Apple Küresel Finans Kıdemli Müdürü Naeem AnsariTeknik Elemanlar Derneği‘nin (TEKDER) Esenler Kadir Topbaş Kültür Merkezi’nde düzenlediği İslam Ülkelerinde Teknolojik Gelişim Kültürü Sempozyumu‘nda konuştu. Öğrenmenin sınırının olmadığını belirten Ansari“Teknolojiden öğrendiklerimizi sadece kendi çerçevemizde değil kapsamını genişleterek ülke ve topluma faydaya dönüştürmeliyiz.” dedi.

Bu tür bir etkinlikte bulunmaktan son derece mutlu olduğunu dile getiren Ansari, bilgileri paylaşmanın önemine işaret etti. Ansari, İslam dünyasının kadın ve erkeklerinin bilime ve teknolojiye her zaman katkı verdiğini vurgulayarak, “Geçmişte İslam dünyasında birçok şey keşfedildi, dünya bilimine birçok katkıda bulunuldu, fizik, cebir ve diğer alanlarda birçok katkımız oldu. Müslüman genetiğinde bilimi geliştirmeye yönelik kabiliyetler mevcut. Allah’ın bir lütfudur, bilimde ve sanatta bu tür çabuk gelişimleri göstermek Allah’ın bir lütfu.”diye konuştu.

“Öğrendiklerimizi Faydaya Dönüştürmeliyiz”

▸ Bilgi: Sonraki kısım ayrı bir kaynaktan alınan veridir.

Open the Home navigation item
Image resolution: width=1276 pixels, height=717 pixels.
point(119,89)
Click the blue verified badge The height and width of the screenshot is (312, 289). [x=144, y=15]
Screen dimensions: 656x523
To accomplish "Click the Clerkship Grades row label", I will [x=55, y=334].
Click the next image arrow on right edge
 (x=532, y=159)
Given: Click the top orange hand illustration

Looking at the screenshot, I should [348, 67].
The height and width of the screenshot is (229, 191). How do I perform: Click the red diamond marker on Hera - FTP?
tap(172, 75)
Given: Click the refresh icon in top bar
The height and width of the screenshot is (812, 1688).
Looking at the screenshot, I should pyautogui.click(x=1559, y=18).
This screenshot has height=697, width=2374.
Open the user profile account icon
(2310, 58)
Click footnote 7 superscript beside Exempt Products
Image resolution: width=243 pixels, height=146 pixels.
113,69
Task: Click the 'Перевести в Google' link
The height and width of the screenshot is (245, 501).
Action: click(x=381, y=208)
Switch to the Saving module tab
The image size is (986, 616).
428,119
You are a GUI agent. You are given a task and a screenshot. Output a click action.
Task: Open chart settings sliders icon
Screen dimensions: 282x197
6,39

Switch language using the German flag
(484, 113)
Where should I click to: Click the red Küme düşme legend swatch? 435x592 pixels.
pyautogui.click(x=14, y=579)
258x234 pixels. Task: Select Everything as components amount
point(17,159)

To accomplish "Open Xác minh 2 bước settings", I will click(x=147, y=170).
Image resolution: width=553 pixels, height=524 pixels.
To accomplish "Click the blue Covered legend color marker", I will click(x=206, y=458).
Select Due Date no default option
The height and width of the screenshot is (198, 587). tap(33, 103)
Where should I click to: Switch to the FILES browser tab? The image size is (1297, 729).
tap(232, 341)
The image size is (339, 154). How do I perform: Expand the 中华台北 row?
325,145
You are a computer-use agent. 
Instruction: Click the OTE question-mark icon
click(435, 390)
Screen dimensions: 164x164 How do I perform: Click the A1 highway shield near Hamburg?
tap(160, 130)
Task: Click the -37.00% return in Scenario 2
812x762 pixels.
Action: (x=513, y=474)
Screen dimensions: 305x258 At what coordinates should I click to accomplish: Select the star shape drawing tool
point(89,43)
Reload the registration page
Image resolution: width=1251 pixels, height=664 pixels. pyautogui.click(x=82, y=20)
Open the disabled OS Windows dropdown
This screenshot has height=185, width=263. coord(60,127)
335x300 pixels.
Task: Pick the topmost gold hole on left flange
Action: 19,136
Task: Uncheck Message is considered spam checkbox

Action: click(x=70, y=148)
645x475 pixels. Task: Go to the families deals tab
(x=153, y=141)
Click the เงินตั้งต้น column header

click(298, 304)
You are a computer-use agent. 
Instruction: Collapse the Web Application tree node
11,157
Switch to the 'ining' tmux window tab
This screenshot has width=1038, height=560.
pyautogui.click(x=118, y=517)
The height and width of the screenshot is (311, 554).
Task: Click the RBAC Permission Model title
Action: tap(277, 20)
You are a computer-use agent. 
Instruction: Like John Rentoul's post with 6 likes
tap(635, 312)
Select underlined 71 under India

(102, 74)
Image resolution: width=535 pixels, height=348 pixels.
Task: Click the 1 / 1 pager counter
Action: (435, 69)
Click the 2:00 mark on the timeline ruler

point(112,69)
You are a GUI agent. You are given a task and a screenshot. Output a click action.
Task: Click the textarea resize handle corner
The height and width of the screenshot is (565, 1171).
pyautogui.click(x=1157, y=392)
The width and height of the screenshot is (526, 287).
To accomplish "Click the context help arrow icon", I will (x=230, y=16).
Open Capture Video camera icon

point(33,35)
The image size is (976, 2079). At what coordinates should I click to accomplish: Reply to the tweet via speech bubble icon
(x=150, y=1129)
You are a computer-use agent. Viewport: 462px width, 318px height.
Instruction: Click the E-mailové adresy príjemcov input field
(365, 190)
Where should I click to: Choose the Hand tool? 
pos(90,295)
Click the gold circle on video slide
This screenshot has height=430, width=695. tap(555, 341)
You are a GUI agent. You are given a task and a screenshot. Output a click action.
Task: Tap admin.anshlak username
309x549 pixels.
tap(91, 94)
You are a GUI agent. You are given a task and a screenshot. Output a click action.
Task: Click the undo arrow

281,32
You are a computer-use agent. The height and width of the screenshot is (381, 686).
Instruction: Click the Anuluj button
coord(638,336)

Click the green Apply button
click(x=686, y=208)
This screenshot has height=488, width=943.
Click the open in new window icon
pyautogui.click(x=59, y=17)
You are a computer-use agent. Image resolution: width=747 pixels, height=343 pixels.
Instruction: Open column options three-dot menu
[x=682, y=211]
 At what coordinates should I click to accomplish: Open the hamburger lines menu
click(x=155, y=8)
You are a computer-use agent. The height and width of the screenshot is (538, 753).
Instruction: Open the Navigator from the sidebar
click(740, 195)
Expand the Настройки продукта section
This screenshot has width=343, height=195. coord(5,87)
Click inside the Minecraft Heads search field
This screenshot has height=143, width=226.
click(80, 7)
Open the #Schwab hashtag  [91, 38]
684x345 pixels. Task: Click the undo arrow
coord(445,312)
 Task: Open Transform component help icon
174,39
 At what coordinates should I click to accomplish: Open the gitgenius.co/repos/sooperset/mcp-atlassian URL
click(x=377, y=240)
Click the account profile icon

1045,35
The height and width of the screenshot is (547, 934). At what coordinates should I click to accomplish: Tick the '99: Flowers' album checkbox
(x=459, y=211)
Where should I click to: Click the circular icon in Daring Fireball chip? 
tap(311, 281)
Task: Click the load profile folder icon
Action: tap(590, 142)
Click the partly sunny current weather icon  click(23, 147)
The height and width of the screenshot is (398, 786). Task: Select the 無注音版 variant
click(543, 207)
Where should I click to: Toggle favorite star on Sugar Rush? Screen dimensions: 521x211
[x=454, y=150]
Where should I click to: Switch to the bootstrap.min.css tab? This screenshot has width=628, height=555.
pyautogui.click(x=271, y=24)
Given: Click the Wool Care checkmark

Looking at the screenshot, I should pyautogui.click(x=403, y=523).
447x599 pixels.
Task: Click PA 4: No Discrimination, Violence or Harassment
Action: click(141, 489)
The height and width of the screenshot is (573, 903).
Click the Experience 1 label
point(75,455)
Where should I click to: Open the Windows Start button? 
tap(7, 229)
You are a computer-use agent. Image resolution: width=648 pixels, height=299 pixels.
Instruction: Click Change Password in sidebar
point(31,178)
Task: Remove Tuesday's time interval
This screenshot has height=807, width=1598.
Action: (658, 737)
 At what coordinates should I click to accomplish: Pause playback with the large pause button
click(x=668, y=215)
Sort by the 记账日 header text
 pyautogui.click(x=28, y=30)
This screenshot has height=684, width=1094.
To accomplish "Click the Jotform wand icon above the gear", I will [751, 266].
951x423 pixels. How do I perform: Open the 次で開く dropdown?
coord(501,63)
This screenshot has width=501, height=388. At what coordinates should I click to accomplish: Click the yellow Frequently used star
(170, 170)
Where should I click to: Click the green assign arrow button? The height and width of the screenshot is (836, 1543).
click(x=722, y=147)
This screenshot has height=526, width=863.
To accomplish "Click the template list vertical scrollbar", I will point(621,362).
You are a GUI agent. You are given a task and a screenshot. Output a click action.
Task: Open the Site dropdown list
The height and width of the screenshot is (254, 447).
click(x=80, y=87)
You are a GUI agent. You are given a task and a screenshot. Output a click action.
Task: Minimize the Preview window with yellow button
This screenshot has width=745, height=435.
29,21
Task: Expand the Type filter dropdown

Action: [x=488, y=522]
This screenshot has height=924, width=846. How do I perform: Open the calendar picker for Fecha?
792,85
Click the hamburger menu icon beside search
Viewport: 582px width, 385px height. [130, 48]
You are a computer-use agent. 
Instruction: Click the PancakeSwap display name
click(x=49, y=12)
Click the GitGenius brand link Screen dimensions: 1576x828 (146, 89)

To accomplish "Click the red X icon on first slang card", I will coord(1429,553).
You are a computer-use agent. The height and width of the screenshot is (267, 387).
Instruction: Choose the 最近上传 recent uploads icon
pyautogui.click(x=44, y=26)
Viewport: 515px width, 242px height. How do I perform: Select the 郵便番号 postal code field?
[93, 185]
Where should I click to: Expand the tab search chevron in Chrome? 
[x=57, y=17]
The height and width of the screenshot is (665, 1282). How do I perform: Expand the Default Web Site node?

İslam‘ın ilk emrinin “Oku” olduğunu anımsatan Ansari, şöyle devam etti: “Bu ilk söz bundan başka bir şey de, Allah’ın kendi büyüklüğünü aktardığı ‘Sübhanallah’ gibi kelimeler de olabilirdi. Fakat ilk emrin ‘Oku’ olmasının bir anlamı vardı. Öğrenmenin sınırı yok. Beşikten mezara kadar devam eden bir süreçtir öğrenmek. Bu bağlamda bazı ülkeler bu teknolojik gelişmeleri yakaladığı gibi bazıları da adapte olamıyor. Burada teknolojiden öğrendiklerimizi sadece kendi çerçevemizde değil kapsamını genişleterek ülke ve topluma faydaya dönüştürmeliyiz. Mesela bu yapay zeka teknolojisi son dönemde en çok konuşulan konularda biri. Yapay zekanın nasıl kullanılacağıyla alakalı örnekler verebiliriz. Mesela Somali ve Sudan’da fazla doktor yok. Yapay zeka, bizim öğrendiklerimizden öğrenen bir yapı. Bunu bu ülkelerde kullanabiliriz. Hastalıkların tespitinde doktora gittiğimizde bize birtakım sorular sorulur. Semptomlar hangi hastalığa işaret ediyorsa, yapay zekada da buna yönelik bir öğrenme mekanizması sağlanabilir.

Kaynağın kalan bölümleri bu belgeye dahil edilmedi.